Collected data

________________________

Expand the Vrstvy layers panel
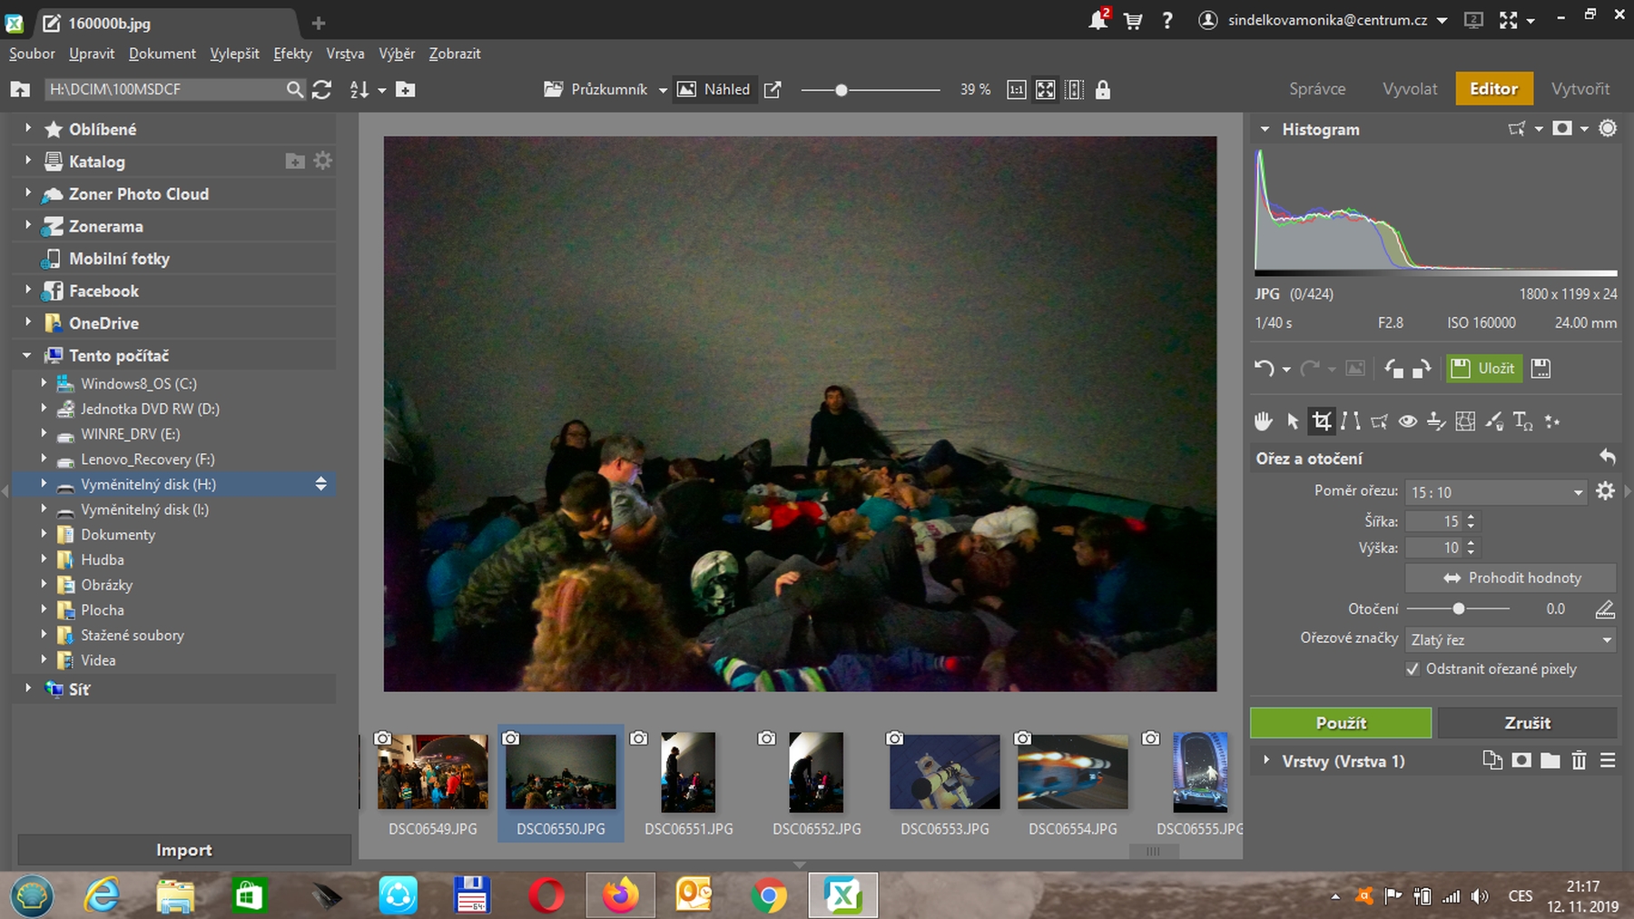Image resolution: width=1634 pixels, height=919 pixels. (x=1266, y=761)
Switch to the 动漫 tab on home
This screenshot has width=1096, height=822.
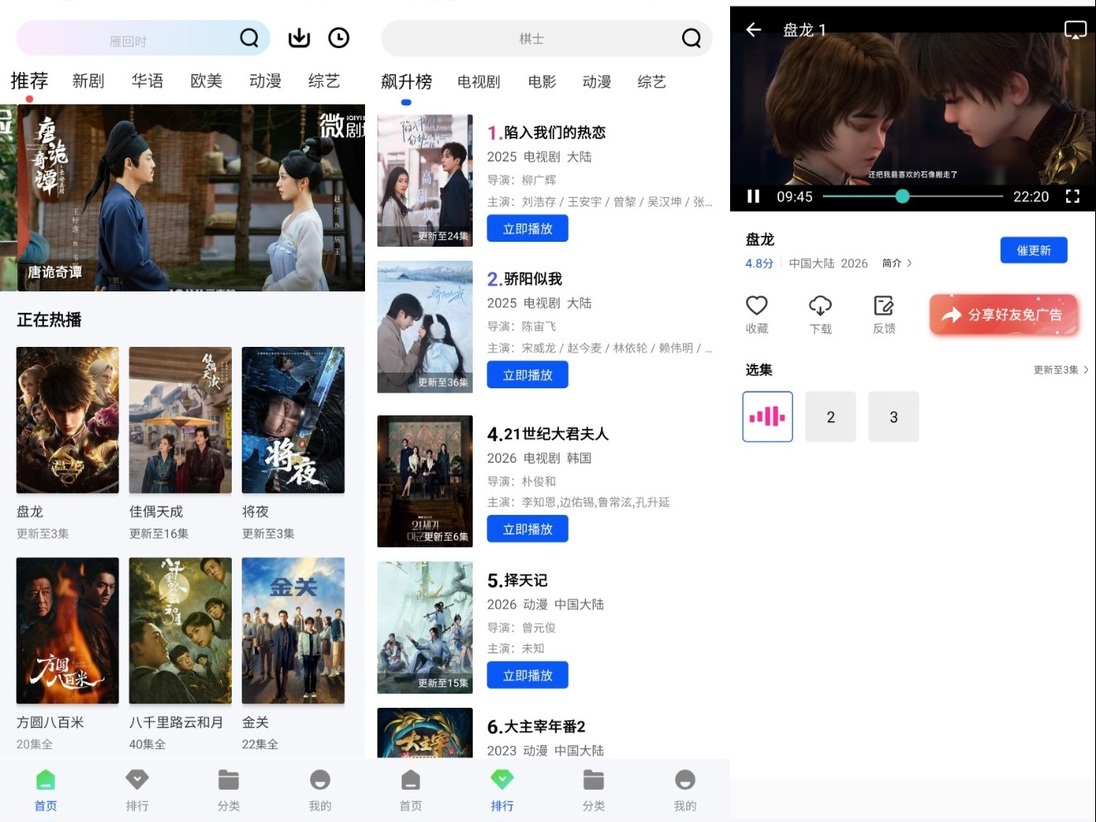click(x=265, y=81)
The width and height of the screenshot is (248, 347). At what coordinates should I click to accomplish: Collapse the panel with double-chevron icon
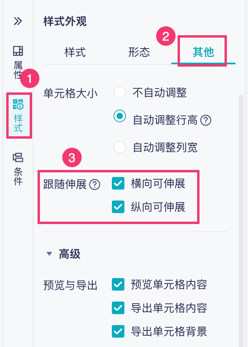[x=18, y=21]
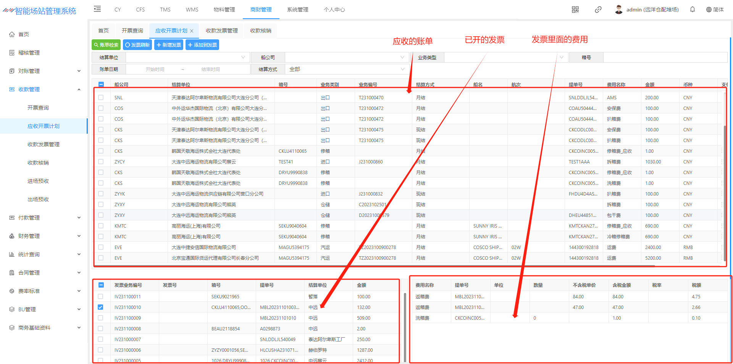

________________________

*Task to carry out*
Only the lines from the one containing "This screenshot has width=1096, height=822." through the end of the data above are to be output, exactly and without pictures.

*Written solution*
This screenshot has width=1096, height=822.
click(x=265, y=81)
The width and height of the screenshot is (248, 347). At what coordinates should I click to accomplish: Collapse the panel with double-chevron icon
[x=18, y=21]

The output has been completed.